_Work instructions:_ Somewhere below are a line with "Click the 接口自动化 breadcrumb link" and a later line with "Cancel editing the". Output exactly those lines and all lines between them.

_Extracted data:_
Content starts

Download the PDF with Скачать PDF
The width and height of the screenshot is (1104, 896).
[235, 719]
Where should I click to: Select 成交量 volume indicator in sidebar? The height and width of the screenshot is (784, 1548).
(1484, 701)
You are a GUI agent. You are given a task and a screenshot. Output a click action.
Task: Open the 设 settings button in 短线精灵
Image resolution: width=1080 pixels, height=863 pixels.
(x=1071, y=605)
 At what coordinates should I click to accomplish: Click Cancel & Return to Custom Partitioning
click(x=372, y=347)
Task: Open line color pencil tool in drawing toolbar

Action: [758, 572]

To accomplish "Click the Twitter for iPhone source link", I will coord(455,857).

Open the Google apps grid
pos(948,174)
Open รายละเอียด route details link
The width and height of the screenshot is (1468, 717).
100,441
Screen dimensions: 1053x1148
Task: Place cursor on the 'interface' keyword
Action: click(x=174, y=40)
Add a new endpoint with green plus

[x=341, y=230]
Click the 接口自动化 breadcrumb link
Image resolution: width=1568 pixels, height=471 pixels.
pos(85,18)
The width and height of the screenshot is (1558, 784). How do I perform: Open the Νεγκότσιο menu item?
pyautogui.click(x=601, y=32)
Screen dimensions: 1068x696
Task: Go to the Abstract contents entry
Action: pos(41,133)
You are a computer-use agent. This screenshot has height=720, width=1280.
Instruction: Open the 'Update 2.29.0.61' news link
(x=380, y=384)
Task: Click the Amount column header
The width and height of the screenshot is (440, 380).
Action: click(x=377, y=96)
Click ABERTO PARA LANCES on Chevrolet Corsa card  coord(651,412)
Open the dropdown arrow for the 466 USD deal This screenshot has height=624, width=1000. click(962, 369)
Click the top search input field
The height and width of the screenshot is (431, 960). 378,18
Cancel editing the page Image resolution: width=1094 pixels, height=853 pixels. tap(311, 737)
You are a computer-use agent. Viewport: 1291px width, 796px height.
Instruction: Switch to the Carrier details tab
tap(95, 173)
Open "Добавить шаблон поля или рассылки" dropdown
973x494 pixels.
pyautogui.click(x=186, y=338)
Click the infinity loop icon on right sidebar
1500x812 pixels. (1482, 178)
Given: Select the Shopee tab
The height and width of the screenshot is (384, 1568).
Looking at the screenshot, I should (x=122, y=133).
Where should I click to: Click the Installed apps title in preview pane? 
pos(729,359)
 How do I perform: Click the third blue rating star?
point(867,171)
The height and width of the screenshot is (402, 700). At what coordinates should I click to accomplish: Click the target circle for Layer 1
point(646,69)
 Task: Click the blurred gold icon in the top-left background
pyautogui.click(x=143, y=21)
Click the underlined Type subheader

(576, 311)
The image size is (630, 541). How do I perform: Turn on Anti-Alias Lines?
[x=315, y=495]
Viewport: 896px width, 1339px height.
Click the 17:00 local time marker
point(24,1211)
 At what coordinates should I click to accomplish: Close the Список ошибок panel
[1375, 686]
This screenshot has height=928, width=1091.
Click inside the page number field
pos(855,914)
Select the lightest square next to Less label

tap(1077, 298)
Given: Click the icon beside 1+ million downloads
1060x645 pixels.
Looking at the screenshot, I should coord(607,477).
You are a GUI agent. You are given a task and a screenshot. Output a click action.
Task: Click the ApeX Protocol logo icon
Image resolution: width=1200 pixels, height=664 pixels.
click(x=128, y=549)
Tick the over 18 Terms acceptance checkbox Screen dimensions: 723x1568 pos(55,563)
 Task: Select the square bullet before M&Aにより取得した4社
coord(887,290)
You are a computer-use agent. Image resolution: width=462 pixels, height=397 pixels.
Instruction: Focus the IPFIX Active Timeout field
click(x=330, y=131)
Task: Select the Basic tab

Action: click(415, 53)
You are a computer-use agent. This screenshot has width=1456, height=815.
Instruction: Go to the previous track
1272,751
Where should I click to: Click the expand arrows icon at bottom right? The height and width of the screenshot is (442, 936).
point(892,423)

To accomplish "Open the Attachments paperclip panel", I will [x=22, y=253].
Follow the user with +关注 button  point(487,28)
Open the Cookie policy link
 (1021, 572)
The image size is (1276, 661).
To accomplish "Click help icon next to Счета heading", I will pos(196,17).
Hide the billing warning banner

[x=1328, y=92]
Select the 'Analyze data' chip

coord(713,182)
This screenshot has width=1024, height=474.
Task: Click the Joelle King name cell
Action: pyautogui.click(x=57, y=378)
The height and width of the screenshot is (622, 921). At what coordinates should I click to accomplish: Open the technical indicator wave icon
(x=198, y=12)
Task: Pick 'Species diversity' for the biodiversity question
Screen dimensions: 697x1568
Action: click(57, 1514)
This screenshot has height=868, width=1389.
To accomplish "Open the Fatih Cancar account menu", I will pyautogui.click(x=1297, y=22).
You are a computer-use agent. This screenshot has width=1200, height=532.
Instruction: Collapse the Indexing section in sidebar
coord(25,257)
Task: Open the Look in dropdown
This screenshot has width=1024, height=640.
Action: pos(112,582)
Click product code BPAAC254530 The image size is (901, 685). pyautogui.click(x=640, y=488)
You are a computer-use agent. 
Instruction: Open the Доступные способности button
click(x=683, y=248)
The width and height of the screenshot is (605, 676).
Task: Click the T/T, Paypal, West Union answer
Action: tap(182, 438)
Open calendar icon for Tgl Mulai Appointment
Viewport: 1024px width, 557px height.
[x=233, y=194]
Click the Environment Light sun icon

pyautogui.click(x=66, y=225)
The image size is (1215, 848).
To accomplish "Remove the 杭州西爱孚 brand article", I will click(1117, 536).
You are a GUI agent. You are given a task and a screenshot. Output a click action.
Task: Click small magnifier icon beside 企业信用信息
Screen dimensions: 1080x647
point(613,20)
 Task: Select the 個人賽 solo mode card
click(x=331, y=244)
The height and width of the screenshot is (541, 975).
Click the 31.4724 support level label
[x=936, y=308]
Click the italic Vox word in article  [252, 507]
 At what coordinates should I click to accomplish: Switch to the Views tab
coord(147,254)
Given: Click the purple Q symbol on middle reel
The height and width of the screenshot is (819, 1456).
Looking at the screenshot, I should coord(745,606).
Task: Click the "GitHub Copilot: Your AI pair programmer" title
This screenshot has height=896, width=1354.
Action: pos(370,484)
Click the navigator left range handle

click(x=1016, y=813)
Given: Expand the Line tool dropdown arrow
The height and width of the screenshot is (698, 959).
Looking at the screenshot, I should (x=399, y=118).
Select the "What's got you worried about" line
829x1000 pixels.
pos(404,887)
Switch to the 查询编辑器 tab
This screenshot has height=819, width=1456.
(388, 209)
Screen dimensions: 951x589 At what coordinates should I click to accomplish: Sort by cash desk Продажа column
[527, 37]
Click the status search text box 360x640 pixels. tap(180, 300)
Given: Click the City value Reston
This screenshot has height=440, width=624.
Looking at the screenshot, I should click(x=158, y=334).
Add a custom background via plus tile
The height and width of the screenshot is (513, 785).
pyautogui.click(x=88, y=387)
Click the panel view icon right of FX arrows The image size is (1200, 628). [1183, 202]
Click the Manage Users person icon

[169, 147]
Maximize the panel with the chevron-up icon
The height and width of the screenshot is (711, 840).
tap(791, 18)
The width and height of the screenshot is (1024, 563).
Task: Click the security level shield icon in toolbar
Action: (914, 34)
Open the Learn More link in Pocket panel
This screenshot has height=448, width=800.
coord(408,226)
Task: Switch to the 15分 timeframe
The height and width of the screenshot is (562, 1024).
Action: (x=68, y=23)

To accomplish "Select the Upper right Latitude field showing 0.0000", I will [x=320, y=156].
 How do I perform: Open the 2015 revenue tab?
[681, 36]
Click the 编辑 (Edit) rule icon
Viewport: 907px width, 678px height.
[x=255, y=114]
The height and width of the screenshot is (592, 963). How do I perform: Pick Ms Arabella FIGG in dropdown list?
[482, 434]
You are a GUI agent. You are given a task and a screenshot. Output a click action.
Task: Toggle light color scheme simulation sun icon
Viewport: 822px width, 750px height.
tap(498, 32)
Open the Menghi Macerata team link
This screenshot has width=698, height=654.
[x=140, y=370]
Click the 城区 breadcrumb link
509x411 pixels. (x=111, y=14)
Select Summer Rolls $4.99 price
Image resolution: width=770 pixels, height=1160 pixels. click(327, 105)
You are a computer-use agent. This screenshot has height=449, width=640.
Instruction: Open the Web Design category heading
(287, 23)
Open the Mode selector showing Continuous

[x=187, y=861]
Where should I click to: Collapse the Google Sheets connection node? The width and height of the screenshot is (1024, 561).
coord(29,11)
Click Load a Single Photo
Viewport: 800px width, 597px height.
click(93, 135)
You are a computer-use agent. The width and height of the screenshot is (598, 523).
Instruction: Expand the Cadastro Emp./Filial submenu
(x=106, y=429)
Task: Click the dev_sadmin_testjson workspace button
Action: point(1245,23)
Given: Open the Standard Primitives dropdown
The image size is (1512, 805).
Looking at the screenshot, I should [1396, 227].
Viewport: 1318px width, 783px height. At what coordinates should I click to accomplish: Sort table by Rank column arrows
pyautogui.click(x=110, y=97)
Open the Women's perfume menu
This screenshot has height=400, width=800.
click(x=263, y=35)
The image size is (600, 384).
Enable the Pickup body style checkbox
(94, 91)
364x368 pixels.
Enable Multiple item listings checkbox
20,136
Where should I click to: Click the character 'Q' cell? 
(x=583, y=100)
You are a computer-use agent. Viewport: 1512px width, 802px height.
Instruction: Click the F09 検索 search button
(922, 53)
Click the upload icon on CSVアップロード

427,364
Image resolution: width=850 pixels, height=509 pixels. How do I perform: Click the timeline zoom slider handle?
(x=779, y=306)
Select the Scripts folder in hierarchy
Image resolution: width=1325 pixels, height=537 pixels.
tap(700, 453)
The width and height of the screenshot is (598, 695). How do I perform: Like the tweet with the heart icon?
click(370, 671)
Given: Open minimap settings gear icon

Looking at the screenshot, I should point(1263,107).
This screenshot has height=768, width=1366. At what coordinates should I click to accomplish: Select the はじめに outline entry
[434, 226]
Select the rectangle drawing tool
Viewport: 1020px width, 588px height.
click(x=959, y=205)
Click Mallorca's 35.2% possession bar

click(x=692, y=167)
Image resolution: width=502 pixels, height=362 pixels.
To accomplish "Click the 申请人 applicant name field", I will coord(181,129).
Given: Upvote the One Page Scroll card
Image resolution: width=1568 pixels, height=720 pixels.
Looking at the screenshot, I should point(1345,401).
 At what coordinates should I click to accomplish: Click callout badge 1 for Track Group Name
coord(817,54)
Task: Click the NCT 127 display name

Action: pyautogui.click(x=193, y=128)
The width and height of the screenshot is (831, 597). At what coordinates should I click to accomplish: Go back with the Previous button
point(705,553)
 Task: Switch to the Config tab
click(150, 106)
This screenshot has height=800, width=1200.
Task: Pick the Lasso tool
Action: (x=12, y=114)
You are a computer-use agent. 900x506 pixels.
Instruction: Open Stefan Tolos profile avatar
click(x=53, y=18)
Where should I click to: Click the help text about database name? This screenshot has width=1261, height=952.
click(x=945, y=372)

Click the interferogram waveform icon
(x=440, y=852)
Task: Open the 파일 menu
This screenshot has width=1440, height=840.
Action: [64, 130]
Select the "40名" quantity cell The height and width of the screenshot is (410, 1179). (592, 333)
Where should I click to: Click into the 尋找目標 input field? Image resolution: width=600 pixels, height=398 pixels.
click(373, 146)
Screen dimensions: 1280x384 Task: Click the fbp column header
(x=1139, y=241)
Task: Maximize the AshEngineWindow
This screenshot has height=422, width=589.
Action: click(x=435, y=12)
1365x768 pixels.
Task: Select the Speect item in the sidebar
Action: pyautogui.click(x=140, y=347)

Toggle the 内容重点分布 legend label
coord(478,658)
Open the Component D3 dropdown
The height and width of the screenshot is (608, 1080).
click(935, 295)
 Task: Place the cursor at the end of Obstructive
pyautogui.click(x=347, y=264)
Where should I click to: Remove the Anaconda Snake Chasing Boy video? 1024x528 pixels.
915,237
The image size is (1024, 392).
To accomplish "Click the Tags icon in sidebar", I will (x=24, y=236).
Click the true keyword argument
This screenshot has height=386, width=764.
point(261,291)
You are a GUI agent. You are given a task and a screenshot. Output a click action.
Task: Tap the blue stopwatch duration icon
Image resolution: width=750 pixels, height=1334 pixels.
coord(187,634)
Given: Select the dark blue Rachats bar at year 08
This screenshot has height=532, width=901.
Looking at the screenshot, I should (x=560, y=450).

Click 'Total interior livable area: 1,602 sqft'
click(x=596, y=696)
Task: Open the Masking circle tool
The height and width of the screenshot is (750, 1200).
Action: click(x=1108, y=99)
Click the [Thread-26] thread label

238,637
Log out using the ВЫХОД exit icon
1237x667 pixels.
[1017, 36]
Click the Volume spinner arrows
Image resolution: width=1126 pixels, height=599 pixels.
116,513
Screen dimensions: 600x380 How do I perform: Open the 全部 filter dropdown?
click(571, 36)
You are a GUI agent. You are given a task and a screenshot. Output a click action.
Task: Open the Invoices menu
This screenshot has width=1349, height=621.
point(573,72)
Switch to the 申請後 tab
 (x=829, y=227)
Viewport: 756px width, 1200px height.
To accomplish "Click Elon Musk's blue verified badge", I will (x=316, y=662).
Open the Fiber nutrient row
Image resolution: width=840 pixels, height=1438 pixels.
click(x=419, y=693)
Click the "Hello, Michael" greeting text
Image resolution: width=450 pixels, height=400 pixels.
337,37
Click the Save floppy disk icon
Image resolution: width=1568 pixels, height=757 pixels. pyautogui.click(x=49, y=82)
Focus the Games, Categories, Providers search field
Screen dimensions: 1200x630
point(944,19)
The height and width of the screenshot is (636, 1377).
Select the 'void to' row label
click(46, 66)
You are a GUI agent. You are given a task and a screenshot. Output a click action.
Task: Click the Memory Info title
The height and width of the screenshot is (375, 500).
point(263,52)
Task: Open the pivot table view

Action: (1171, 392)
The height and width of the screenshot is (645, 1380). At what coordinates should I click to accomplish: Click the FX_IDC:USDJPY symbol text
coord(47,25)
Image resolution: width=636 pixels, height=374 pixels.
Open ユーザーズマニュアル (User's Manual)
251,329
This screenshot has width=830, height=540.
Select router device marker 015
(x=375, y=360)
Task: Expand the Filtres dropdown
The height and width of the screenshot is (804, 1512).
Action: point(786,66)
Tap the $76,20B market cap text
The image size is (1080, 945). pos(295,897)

Content ends

_Result for this task:_
Click the 接口自动化 breadcrumb link
Image resolution: width=1568 pixels, height=471 pixels.
pos(85,18)
The width and height of the screenshot is (1558, 784). How do I perform: Open the Νεγκότσιο menu item?
pyautogui.click(x=601, y=32)
Screen dimensions: 1068x696
Task: Go to the Abstract contents entry
Action: pos(41,133)
You are a computer-use agent. This screenshot has height=720, width=1280.
Instruction: Open the 'Update 2.29.0.61' news link
(x=380, y=384)
Task: Click the Amount column header
The width and height of the screenshot is (440, 380).
Action: click(x=377, y=96)
Click ABERTO PARA LANCES on Chevrolet Corsa card  coord(651,412)
Open the dropdown arrow for the 466 USD deal This screenshot has height=624, width=1000. click(962, 369)
Click the top search input field
The height and width of the screenshot is (431, 960). 378,18
Cancel editing the page Image resolution: width=1094 pixels, height=853 pixels. tap(311, 737)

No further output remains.